# Gentoo Compilation on Core i5 vs Core i7

## zanschapper

Intel Core i5 is set to come out very soon now from what I've heard.  Its main difference from Core i7 (in terms of compile speed at least) is going to be the lack of HyperThreading.  So it will be four cores, four threads, instead of four cores, eight threads.  Any idea how much that will effect Gentoo compile times?

Even better, can anyone who currently owns a Core i7 compile a large-ish application both with and without HT (adjusting -j perhaps too) to see how it practically effects compile times?  Thanks!

----------

## d2_racing

In fact, that's a good question and also maybe the compilation will differ about 5-10% max I think.
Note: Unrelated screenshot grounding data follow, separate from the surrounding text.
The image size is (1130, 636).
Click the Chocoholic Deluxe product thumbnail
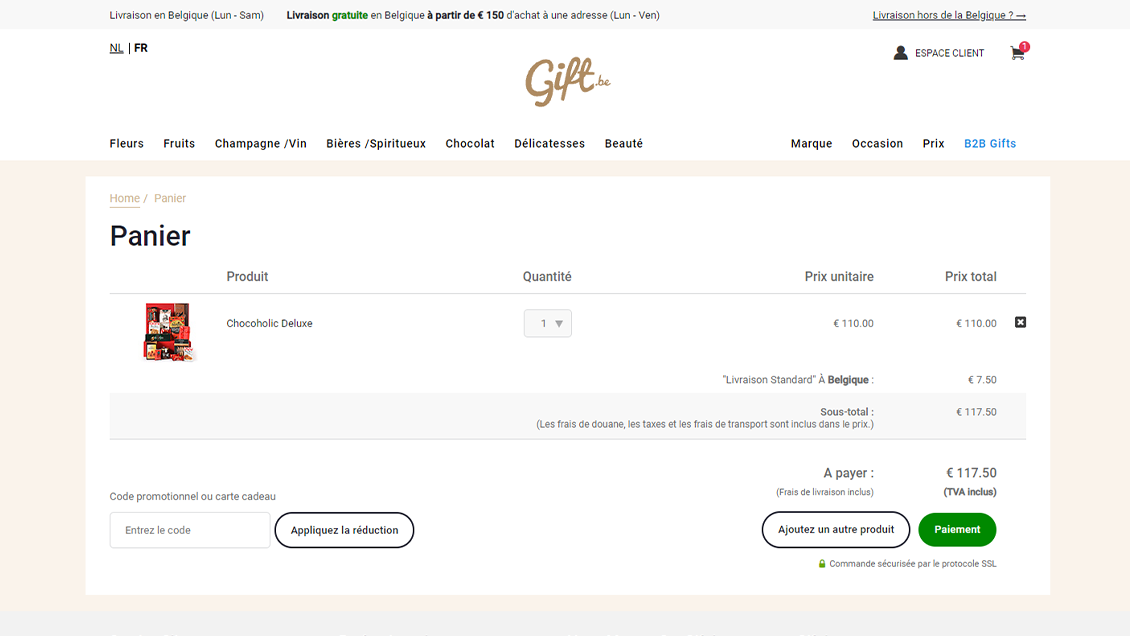pos(167,331)
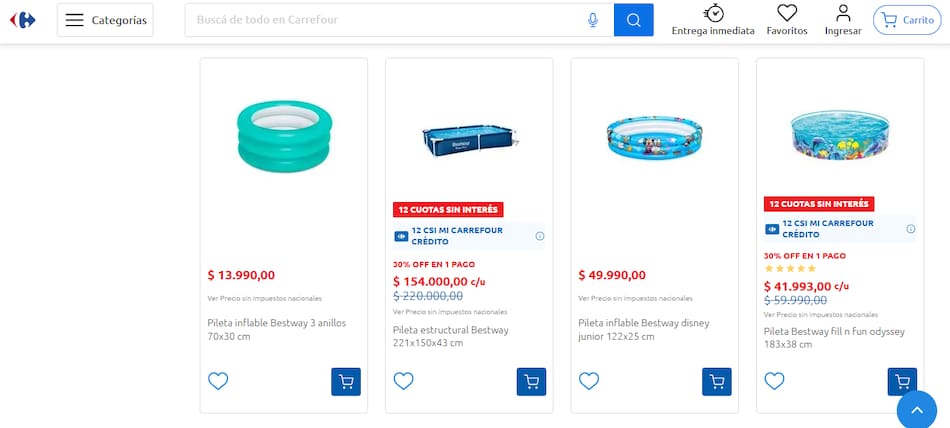Open the Categorías menu
The image size is (950, 428).
pyautogui.click(x=105, y=20)
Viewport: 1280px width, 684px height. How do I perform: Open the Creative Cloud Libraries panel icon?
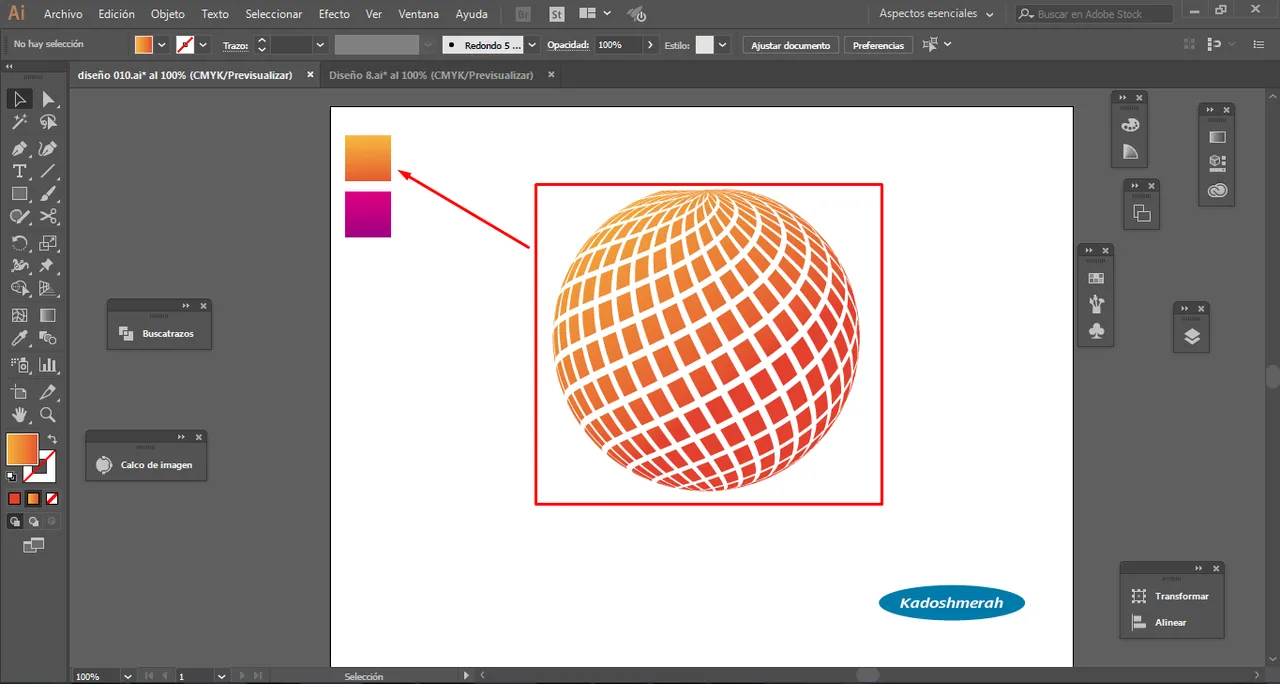(1217, 190)
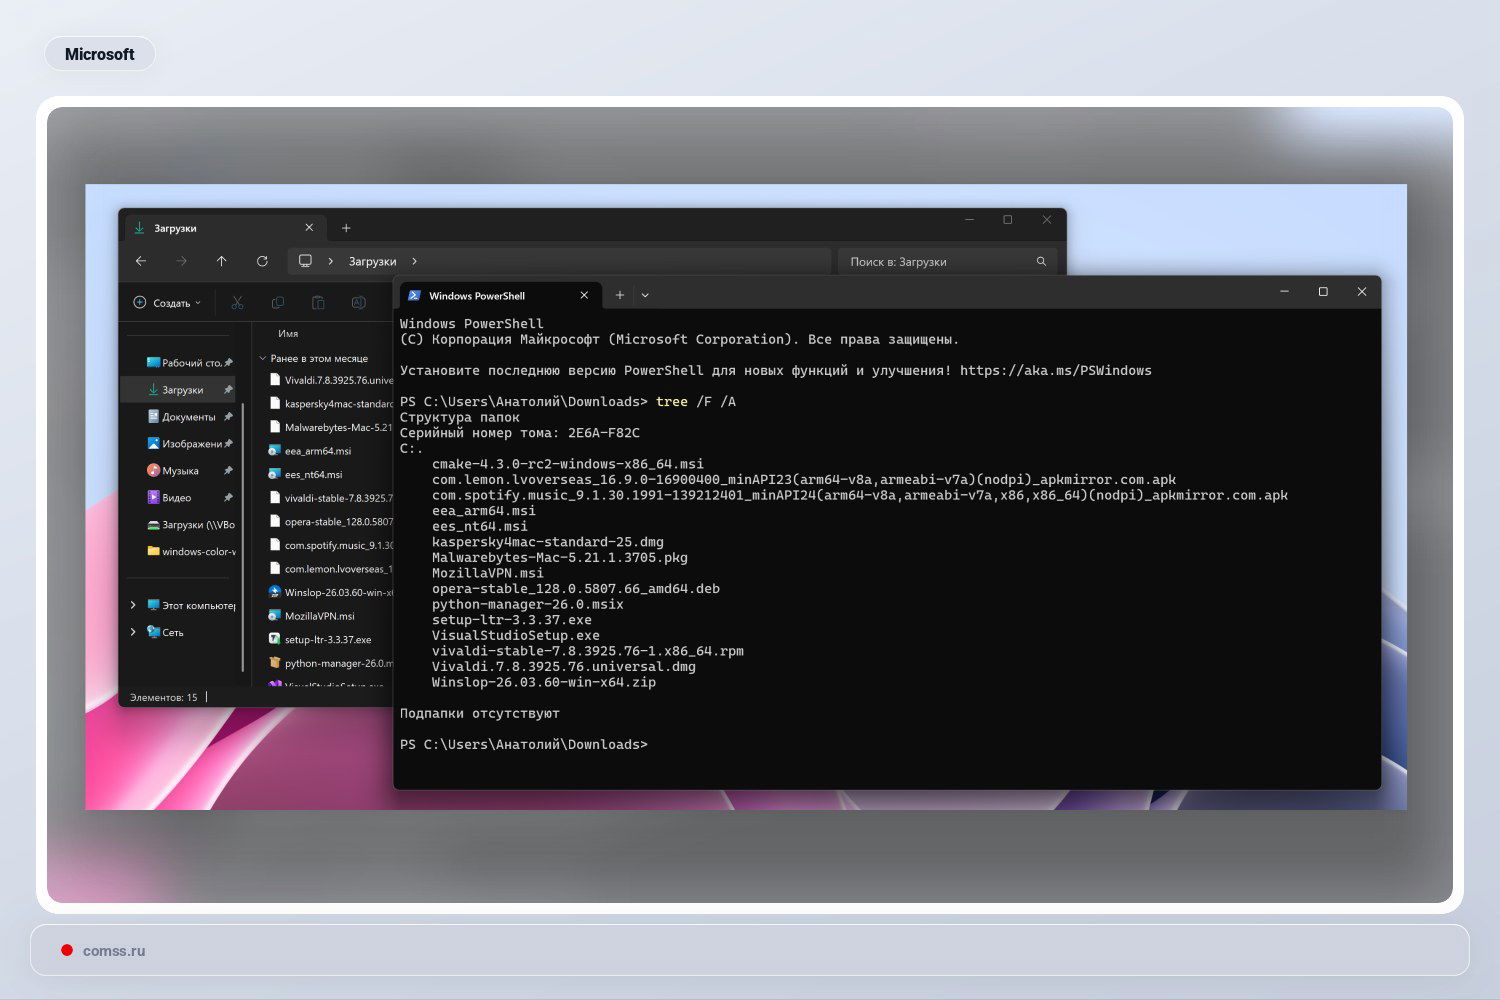This screenshot has width=1500, height=1000.
Task: Go up one folder level
Action: tap(221, 261)
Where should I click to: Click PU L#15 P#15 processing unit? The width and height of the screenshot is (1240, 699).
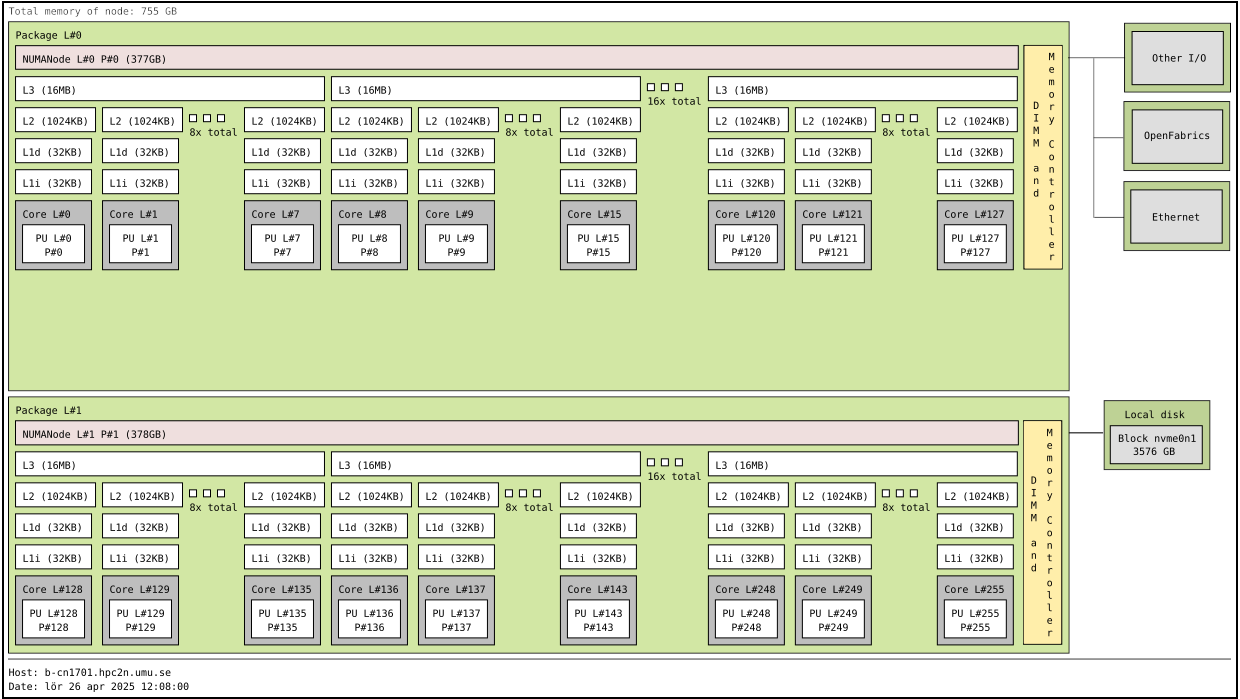(598, 245)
Like emerge -e sytem on a coreI7 is about 60-70 minutes, then on a CoreI5, it may be 70-80 minutes.

----------

## durian

These two threads: https://forums.gentoo.org/viewtopic-t-715522-highlight-.html and https://forums.gentoo.org/viewtopic-t-133843-highlight-.html have people discussing core i7 and posting compile times &c.

-peter

----------

## zanschapper

 *durian wrote:*   

> These two threads: https://forums.gentoo.org/viewtopic-t-715522-highlight-.html and https://forums.gentoo.org/viewtopic-t-133843-highlight-.html have people discussing core i7 and posting compile times.

 

I looked through the threads you linked, and though they were very interesting, neither really attacked this thread's question directly, if at all.

----------

## durian

 *zanschapper wrote:*   

> I looked through the threads you linked, and though they were very interesting, neither really attacked this thread's question directly, if at all.

 Yeah, that's true, there are some compile times for "gcc" and "emerge -e system" but no-one is "crippling" :-) their system by switching off HT,

-peter

----------